**Provided records**
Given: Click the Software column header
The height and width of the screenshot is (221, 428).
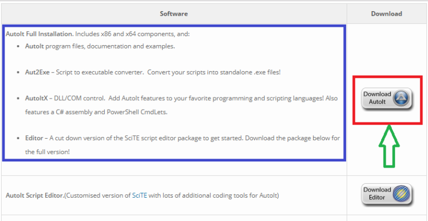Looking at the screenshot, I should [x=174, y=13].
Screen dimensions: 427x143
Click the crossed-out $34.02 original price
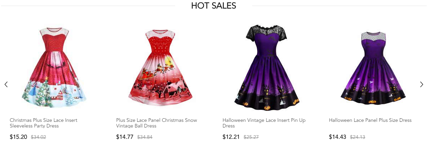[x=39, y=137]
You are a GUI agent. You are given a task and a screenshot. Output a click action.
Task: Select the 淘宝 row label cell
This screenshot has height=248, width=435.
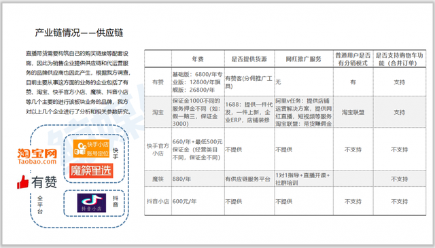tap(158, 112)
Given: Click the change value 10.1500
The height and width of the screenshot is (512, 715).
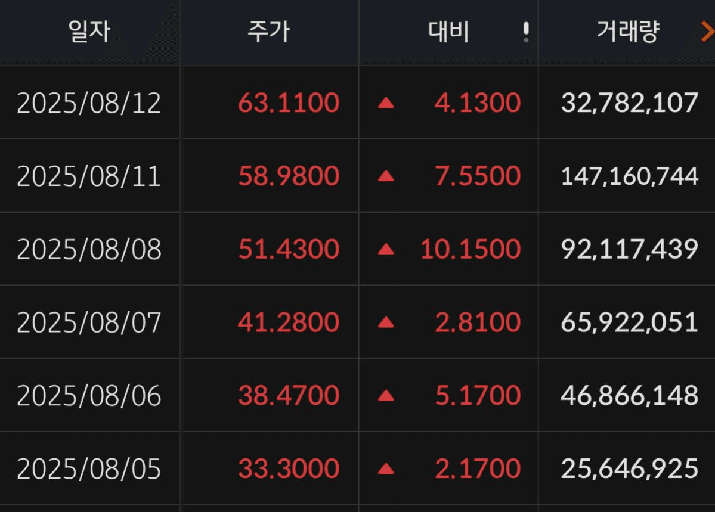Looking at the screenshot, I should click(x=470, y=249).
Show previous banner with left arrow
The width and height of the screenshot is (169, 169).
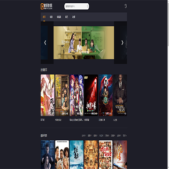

**Activity**
Keep every word of the data as it is when you write it out, but drop the pictures.

**Answer space**
Given: Click the Software column header
The height and width of the screenshot is (221, 428).
Looking at the screenshot, I should [x=174, y=13].
Screen dimensions: 427x143
Click the crossed-out $34.02 original price
[x=39, y=137]
You are a GUI agent. You are given a task and a screenshot. Output a click action.
Task: Select the 淘宝 row label cell
This screenshot has height=248, width=435.
tap(158, 112)
Given: Click the change value 10.1500
The height and width of the screenshot is (512, 715).
Looking at the screenshot, I should click(x=470, y=249).
Show previous banner with left arrow
The width and height of the screenshot is (169, 169).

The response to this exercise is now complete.